Task brief ▸ Find the string "magnifier" in the records and copy each line where it occurs.

:: Given data ::

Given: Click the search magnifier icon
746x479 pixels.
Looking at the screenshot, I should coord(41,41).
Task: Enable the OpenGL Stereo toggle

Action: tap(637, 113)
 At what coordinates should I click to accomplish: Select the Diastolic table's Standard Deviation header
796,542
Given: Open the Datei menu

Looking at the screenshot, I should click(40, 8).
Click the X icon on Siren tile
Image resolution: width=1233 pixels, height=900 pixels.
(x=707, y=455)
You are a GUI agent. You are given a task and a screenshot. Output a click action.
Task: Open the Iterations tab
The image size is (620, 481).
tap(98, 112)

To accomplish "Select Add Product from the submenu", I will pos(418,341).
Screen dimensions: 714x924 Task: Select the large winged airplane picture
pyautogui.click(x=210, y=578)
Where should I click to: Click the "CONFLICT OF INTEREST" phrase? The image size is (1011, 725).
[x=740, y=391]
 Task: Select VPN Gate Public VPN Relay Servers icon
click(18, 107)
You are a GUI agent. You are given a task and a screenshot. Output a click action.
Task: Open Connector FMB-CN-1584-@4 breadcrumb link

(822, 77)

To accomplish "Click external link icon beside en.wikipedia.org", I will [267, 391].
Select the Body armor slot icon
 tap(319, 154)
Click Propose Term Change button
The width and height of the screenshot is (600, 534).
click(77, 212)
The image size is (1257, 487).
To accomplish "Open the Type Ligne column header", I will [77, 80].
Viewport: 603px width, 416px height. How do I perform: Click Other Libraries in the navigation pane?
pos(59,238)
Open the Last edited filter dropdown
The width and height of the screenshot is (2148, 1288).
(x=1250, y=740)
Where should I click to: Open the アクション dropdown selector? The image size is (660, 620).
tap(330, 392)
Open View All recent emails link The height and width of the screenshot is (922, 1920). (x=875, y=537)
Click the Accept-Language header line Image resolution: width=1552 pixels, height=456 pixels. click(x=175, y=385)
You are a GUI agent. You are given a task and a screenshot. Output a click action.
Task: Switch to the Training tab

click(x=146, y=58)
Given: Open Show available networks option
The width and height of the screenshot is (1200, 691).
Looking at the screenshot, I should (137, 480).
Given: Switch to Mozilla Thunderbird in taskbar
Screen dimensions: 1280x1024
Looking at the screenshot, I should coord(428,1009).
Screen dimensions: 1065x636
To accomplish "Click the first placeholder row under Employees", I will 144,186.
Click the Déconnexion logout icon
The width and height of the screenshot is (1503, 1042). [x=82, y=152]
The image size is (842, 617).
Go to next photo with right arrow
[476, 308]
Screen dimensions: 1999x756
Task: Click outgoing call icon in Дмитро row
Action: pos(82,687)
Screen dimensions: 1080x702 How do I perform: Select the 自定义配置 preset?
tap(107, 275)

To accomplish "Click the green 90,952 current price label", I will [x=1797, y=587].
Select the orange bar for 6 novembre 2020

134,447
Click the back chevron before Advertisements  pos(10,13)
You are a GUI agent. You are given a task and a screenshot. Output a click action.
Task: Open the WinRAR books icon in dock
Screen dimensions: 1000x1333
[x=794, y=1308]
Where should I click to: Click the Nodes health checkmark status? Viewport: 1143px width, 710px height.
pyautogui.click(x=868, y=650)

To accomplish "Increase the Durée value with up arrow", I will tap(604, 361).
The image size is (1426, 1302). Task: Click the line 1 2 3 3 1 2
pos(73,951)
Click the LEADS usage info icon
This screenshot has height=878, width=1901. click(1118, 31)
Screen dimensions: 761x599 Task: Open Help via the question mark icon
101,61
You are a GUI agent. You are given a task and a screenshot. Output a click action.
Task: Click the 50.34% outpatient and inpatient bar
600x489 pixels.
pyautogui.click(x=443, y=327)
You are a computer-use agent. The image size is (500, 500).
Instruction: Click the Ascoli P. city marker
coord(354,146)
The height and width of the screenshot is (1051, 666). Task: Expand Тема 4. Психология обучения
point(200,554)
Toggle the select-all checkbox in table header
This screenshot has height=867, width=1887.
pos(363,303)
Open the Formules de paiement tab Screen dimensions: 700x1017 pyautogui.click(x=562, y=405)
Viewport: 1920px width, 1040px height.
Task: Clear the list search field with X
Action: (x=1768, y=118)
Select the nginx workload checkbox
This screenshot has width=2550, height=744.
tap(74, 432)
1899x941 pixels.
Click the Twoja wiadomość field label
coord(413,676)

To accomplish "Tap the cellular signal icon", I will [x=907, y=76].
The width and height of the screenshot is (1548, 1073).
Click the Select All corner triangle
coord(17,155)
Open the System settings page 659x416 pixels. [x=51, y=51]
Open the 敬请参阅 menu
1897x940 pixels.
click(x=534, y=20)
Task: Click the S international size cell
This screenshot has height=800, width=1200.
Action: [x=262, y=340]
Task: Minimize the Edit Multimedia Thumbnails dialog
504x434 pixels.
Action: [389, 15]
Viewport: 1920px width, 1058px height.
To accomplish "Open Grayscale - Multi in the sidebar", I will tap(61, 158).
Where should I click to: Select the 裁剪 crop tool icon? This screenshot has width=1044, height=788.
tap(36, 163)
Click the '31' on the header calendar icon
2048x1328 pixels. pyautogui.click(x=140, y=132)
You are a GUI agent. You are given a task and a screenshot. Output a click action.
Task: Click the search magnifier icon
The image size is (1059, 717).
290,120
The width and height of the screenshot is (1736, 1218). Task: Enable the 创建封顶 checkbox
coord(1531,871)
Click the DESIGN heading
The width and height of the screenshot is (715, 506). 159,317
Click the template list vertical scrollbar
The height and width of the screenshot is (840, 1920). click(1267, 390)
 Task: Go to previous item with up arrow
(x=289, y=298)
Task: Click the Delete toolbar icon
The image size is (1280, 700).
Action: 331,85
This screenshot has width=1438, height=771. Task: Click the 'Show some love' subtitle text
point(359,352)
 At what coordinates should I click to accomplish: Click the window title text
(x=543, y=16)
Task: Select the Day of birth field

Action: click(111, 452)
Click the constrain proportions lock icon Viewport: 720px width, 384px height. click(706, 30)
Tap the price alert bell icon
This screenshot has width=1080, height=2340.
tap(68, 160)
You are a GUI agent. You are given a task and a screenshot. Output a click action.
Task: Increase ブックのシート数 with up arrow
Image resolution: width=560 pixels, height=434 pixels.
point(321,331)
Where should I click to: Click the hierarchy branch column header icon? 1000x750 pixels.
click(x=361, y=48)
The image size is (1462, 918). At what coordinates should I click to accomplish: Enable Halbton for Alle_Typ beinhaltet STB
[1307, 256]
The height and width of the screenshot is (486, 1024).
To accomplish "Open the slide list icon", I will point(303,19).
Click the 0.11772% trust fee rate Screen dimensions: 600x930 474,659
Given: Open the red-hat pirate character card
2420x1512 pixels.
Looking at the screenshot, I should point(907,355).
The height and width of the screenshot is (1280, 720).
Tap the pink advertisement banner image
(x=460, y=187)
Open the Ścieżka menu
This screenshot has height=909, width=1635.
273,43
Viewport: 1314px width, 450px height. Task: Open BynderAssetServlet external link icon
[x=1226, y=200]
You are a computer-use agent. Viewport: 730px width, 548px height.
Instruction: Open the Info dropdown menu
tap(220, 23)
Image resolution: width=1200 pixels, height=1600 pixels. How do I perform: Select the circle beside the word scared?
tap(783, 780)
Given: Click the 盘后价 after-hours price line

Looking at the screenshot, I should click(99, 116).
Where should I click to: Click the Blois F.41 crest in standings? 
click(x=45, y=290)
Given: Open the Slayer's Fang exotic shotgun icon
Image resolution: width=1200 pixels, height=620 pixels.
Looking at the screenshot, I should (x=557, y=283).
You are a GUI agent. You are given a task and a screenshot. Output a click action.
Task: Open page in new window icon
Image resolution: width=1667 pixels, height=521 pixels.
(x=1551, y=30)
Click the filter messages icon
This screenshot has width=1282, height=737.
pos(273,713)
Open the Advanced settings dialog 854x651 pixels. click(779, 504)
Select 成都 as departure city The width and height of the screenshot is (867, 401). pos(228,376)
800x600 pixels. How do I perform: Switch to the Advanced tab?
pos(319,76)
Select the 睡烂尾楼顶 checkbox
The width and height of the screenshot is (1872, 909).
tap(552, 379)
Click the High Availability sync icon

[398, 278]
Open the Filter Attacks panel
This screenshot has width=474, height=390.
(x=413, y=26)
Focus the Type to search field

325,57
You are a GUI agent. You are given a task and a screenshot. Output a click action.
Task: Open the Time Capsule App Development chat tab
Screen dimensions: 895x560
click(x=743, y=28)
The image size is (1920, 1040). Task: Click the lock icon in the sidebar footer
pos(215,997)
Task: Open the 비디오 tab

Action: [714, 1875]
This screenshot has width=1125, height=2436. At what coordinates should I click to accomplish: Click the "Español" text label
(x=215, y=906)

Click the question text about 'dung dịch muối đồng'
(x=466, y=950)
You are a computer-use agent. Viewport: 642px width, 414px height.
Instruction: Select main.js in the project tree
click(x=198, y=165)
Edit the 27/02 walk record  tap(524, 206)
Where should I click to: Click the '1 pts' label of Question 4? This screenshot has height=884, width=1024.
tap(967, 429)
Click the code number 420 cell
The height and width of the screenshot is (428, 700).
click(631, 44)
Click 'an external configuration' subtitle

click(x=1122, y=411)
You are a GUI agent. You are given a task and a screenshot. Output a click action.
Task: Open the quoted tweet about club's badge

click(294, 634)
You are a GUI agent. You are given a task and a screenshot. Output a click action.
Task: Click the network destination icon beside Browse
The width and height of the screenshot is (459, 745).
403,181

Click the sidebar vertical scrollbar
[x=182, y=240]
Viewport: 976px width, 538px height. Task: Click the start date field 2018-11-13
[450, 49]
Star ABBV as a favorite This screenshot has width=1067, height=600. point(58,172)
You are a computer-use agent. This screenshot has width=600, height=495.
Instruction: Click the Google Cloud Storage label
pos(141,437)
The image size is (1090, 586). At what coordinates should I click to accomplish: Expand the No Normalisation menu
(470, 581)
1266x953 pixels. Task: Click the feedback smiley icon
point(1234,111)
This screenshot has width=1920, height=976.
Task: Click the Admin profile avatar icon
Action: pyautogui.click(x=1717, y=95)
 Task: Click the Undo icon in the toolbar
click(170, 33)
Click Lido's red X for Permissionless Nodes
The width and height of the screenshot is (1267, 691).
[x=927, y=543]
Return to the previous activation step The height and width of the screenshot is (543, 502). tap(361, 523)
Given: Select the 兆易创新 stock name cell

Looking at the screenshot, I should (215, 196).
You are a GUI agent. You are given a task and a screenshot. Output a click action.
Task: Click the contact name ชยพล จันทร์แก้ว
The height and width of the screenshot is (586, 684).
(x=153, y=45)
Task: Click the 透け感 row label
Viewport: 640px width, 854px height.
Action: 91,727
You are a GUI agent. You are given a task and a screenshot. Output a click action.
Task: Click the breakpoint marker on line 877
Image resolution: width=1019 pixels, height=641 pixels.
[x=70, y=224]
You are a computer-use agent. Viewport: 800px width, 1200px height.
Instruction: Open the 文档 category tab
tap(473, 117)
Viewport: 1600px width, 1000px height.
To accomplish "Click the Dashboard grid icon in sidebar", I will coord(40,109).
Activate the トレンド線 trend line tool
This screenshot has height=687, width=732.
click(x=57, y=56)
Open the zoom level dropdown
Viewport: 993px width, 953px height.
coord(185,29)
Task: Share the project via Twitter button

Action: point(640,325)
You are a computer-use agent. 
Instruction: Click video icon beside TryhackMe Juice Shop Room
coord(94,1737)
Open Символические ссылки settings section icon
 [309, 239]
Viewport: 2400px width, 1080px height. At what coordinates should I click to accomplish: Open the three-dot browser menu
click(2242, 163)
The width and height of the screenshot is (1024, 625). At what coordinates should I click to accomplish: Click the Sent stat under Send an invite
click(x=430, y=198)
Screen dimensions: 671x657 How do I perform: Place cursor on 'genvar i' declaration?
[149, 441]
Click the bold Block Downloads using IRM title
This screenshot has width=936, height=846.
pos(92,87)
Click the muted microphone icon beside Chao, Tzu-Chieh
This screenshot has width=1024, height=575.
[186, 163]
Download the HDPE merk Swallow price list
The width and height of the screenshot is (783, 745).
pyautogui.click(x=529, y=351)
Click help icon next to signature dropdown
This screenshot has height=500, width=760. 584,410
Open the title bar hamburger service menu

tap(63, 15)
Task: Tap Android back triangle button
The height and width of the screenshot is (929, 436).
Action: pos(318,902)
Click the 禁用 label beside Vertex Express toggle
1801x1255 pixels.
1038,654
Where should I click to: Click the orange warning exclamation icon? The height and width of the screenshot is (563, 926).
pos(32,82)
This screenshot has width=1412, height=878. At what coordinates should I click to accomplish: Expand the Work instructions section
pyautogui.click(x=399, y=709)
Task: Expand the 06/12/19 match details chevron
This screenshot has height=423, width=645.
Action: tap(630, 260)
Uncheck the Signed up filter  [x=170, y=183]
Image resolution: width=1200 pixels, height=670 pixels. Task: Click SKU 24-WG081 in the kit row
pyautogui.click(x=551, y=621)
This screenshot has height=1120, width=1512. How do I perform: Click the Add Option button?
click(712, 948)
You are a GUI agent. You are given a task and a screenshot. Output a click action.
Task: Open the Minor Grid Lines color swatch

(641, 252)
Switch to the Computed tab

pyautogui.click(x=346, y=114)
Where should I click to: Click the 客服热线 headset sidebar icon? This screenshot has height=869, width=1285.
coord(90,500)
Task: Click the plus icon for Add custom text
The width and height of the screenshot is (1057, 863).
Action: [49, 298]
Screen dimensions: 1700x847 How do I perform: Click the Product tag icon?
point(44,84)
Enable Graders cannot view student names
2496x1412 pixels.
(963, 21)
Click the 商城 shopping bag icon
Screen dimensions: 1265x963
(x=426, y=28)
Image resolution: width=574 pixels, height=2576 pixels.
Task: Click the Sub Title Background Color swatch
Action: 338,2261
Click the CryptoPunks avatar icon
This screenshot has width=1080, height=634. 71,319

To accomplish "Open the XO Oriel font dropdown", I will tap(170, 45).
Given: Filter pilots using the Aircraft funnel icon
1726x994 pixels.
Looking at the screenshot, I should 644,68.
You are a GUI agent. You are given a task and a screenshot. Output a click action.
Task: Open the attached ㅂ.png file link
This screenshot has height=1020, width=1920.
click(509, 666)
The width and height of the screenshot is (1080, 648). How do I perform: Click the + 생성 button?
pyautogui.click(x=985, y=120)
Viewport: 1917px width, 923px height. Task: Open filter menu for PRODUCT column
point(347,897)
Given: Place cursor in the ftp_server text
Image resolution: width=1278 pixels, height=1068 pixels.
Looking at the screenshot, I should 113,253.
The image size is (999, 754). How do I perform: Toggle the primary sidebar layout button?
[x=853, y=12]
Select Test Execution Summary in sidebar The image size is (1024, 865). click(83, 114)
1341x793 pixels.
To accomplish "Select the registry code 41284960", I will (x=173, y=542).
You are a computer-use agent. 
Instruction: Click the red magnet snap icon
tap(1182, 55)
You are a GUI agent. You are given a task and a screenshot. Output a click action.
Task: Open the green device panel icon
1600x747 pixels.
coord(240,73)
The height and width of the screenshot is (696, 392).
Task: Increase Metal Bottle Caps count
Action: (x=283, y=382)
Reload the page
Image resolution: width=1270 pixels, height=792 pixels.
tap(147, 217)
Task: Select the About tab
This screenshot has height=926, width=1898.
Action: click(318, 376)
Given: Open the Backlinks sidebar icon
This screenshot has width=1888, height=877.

:::

Solution to the problem ▸
Given: Click the search magnifier icon
Task: Click the search magnifier icon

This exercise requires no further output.